Exercise instructions:
What do the lines from the one containing "Reply to jh's tweet" through the end of the entries say? Quote them exactly, and only them.

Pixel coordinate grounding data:
********************

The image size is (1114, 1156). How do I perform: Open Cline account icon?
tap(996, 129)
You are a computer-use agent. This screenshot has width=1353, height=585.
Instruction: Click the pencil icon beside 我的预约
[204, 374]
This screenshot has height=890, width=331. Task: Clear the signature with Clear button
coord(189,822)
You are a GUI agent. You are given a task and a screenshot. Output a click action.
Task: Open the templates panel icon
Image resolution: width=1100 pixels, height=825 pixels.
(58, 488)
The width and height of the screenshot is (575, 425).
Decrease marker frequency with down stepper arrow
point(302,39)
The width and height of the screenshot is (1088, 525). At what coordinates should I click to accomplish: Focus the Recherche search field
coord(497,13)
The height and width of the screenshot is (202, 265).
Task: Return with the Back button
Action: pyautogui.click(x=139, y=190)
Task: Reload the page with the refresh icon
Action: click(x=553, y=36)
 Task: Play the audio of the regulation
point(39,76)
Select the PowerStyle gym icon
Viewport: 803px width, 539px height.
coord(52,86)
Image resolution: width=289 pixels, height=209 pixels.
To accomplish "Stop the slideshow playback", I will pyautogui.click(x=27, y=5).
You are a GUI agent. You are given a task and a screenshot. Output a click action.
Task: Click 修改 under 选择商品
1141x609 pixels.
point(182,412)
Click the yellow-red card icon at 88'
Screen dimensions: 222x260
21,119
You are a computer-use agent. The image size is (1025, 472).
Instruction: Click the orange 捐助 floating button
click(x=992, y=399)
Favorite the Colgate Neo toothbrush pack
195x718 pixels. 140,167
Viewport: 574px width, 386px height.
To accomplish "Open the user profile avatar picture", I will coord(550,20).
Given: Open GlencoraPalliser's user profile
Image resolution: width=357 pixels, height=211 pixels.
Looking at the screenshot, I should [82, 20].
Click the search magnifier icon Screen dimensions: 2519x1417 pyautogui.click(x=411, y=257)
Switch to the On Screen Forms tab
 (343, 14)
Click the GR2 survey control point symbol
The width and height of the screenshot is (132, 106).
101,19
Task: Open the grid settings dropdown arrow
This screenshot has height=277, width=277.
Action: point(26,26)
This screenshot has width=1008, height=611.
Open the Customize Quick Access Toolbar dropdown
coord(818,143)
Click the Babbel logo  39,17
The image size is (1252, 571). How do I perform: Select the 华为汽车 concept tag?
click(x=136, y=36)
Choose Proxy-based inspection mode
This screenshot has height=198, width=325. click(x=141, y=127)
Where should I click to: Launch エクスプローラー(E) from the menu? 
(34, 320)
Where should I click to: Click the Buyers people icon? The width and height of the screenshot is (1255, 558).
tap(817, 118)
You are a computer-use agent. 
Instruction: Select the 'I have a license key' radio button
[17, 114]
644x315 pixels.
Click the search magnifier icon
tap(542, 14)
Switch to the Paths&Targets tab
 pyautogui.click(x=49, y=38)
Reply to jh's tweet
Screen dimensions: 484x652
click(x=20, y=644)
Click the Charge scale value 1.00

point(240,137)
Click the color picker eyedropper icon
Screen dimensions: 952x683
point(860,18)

********************

Result:
Reply to jh's tweet
Screen dimensions: 484x652
click(x=20, y=644)
Click the Charge scale value 1.00

point(240,137)
Click the color picker eyedropper icon
Screen dimensions: 952x683
point(860,18)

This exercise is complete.